According to the latest data from the Internal Revenue Service, average adjusted gross income in 2006 hit $58,029 in 2006 dollars. It was the first time that average income had exceeded the peak year of 2000, the year before incomes began to decline. The average income in 2006 was 1.2%, or $739, higher than in 2000, when incomes were swollen by capital gains from a roaring market, and $1,369 over the 2005 average.
We've heard a lot about how Bush has mismanaged the economy, but there's no evidence of this. In fact, incomes began growing in 2003 after falling in 2001 and 2002 and have trended upward every year since. The small bump in 2003 was followed by gains of $2,291 in 2004 and $2,210 in 2005.
Meanwhile, there's been only one quarter of negative GDP growth, the fourth quarter of last year, which was preceded by two quarters of 4.8% gains.
It can hardly be argued that Bush is responsible for falling incomes in 2001 and 2002, or that he's been a poor steward of the economy.
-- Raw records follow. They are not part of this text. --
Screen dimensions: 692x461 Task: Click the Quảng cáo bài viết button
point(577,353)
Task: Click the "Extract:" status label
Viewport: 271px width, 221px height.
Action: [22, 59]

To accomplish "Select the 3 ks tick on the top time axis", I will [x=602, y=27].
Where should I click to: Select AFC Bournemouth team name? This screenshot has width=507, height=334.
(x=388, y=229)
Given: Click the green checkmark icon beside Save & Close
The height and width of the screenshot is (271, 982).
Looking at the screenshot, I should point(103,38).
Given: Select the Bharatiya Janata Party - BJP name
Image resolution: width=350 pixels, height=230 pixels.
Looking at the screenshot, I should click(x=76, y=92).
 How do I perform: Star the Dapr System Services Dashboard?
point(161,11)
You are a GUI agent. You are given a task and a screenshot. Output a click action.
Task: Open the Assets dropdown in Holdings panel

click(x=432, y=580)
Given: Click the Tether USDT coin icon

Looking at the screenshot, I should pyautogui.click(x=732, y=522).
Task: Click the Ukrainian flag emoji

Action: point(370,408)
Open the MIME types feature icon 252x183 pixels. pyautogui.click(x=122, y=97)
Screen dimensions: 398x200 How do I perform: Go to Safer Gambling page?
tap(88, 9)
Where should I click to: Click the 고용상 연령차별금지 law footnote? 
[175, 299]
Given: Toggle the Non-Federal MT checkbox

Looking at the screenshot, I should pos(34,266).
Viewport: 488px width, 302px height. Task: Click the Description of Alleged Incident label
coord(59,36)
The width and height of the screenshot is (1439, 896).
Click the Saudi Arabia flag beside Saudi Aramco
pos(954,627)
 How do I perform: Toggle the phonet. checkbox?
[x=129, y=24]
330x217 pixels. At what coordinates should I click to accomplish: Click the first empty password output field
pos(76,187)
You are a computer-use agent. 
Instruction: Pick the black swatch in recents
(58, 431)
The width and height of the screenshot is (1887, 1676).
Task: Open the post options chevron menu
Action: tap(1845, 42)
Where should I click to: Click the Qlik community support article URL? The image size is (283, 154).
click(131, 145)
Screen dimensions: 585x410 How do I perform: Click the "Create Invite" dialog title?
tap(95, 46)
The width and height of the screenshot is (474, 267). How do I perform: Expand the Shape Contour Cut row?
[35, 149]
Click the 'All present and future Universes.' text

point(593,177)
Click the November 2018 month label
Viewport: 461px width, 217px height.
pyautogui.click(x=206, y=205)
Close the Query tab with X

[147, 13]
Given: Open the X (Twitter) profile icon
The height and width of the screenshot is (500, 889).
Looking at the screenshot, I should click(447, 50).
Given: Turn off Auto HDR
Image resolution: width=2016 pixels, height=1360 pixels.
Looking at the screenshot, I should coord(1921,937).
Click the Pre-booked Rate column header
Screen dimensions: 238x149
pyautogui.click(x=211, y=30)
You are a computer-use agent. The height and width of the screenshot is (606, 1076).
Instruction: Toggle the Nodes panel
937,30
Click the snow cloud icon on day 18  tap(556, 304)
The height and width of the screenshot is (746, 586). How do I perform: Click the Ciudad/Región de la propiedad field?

He inherited a decline that began on Clinton's watch with negative growth in the third quarter of 2000 and again in the first quarter of 2001. A stock market crash and the 9/11 attacks hit incomes hard, as did a series of Fed rate hikes. The effects of the resulting slowdown continued until Bush's economic policies, especially his tax cuts, kicked in.
Thanks to a growing economy, Americans' real disposable income has increased every quarter but two from the beginning of 2003, when Bush's policies started going into full effect, to the first quarter of 2007. Some of the growth was remarkable, including a 7.5% jump in the fourth quarter of 2004 and a 6.3% increase in the third quarter of 2003.
In November, voters will pick a candidate to replace a president who did an exceptional job of steering the economy through tough circumstances, but hasn't gotten a shred of credit for it. The best choice is the man who's more interested in increasing income than redistributing — and ultimately shrinking — it.